WORK TO COMPLETE:
Among the lines below, restate word for word only those from the line with "Լրացուցիչ տեղեկություններ [tab] (92, 630)" through the line with "Контакты (1247, 30)", with both end lines kept.
[[ INFORMATION SHOWN, beginning ]]
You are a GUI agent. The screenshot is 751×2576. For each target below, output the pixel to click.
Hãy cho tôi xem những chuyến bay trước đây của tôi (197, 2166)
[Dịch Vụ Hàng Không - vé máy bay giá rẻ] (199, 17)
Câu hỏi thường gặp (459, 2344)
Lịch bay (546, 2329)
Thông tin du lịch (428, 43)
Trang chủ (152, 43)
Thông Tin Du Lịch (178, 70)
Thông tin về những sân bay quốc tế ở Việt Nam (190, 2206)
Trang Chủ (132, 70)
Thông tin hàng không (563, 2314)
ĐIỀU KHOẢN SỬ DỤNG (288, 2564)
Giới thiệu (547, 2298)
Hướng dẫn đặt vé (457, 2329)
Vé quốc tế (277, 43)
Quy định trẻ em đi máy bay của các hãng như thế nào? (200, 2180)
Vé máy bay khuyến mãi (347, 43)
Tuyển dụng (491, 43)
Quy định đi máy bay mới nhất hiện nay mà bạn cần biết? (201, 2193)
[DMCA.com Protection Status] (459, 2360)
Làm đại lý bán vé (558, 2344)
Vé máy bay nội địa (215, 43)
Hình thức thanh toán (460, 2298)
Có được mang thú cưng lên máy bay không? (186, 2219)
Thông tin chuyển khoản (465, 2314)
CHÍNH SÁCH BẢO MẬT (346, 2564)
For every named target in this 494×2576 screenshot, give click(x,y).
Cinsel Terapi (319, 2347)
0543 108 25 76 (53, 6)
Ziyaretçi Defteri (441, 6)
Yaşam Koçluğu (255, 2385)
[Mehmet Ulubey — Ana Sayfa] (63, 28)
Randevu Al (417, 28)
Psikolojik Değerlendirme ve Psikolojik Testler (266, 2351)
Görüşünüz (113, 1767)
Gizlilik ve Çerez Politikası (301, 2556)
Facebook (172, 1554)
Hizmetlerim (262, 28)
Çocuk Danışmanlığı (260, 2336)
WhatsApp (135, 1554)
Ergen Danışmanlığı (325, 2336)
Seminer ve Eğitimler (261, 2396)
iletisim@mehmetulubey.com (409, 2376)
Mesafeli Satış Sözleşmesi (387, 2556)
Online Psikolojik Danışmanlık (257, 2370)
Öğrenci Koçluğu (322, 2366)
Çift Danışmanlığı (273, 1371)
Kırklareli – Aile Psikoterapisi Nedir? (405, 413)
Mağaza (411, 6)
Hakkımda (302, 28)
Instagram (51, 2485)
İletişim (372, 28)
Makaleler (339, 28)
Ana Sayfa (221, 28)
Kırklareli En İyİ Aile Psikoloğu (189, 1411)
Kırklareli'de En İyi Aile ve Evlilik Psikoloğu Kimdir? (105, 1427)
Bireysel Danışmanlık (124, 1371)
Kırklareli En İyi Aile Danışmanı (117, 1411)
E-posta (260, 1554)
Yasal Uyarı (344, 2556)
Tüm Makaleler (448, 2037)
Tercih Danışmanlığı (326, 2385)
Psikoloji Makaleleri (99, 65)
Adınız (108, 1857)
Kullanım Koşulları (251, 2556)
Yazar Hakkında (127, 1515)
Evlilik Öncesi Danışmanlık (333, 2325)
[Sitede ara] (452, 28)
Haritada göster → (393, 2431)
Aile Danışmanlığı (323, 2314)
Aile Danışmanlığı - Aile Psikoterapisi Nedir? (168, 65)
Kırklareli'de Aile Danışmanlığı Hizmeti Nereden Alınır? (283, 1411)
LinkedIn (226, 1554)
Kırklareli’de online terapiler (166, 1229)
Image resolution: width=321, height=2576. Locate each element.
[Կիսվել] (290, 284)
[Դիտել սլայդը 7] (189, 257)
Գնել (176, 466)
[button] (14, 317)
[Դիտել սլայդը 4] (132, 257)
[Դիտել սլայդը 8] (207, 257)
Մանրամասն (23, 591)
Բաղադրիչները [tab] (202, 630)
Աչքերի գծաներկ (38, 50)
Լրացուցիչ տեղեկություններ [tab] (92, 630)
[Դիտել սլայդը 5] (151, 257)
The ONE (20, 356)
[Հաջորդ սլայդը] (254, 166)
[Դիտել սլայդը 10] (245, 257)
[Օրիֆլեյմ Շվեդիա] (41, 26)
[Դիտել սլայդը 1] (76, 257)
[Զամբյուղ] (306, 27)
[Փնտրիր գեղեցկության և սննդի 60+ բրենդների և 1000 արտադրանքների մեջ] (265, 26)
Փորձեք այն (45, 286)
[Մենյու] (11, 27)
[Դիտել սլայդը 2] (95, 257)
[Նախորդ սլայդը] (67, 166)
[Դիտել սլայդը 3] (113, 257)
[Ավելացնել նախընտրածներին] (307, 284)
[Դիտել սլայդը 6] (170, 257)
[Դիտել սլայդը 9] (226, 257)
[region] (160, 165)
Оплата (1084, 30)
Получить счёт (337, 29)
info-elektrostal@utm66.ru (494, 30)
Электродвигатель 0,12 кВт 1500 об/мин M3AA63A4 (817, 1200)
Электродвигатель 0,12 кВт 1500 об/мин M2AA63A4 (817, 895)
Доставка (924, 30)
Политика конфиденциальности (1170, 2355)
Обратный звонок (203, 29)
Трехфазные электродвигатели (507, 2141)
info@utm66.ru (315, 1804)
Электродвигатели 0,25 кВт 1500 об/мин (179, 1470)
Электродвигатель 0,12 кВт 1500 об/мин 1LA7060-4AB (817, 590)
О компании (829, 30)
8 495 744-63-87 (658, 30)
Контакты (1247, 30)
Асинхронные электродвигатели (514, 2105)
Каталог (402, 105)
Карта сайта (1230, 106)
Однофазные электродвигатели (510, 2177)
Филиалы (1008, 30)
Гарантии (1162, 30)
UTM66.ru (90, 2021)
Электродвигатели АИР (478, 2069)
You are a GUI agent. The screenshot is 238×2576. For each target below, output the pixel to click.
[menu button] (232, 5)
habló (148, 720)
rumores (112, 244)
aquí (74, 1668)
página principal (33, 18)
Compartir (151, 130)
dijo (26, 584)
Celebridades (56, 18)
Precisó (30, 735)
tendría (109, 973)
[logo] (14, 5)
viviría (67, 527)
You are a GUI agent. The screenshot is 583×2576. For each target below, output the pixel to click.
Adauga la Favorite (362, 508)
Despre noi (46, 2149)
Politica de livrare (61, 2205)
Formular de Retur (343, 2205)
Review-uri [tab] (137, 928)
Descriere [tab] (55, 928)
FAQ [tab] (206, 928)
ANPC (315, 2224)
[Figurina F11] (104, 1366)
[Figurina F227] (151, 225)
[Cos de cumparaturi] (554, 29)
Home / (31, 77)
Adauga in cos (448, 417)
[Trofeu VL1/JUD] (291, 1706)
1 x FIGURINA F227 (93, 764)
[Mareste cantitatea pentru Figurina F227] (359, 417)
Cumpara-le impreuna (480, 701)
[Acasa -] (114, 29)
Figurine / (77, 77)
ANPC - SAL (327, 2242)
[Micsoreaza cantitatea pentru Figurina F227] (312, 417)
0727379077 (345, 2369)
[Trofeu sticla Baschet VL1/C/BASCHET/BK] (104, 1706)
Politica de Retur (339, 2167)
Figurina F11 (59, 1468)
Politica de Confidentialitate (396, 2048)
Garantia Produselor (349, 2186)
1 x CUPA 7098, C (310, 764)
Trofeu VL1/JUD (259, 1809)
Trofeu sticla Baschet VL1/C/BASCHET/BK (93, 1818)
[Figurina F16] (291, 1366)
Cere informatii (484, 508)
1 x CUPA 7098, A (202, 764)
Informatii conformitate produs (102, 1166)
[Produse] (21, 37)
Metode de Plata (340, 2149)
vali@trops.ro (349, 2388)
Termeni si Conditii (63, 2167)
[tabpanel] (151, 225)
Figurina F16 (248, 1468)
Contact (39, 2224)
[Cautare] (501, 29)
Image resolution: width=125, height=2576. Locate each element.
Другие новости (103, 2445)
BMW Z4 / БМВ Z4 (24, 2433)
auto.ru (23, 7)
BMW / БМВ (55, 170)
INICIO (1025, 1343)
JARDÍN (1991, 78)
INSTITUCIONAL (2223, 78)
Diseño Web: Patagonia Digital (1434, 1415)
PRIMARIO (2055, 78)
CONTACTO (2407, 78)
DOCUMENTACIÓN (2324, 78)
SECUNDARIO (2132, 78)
[[ INFORMATION SHOWN, end ]]
WRITTEN SOLUTION:
Լրացուցիչ տեղեկություններ [tab] (92, 630)
[Դիտել սլայդը 5] (151, 257)
The ONE (20, 356)
[Հաջորդ սլայդը] (254, 166)
[Դիտել սլայդը 10] (245, 257)
[Օրիֆլեյմ Շվեդիա] (41, 26)
[Դիտել սլայդը 1] (76, 257)
[Զամբյուղ] (306, 27)
[Փնտրիր գեղեցկության և սննդի 60+ բրենդների և 1000 արտադրանքների մեջ] (265, 26)
Փորձեք այն (45, 286)
[Մենյու] (11, 27)
[Դիտել սլայդը 2] (95, 257)
[Նախորդ սլայդը] (67, 166)
[Դիտել սլայդը 3] (113, 257)
[Ավելացնել նախընտրածներին] (307, 284)
[Դիտել սլայդը 6] (170, 257)
[Դիտել սլայդը 9] (226, 257)
[region] (160, 165)
Оплата (1084, 30)
Получить счёт (337, 29)
info-elektrostal@utm66.ru (494, 30)
Электродвигатель 0,12 кВт 1500 об/мин M3AA63A4 (817, 1200)
Электродвигатель 0,12 кВт 1500 об/мин M2AA63A4 (817, 895)
Доставка (924, 30)
Политика конфиденциальности (1170, 2355)
Обратный звонок (203, 29)
Трехфазные электродвигатели (507, 2141)
info@utm66.ru (315, 1804)
Электродвигатели 0,25 кВт 1500 об/мин (179, 1470)
Электродвигатель 0,12 кВт 1500 об/мин 1LA7060-4AB (817, 590)
О компании (829, 30)
8 495 744-63-87 (658, 30)
Контакты (1247, 30)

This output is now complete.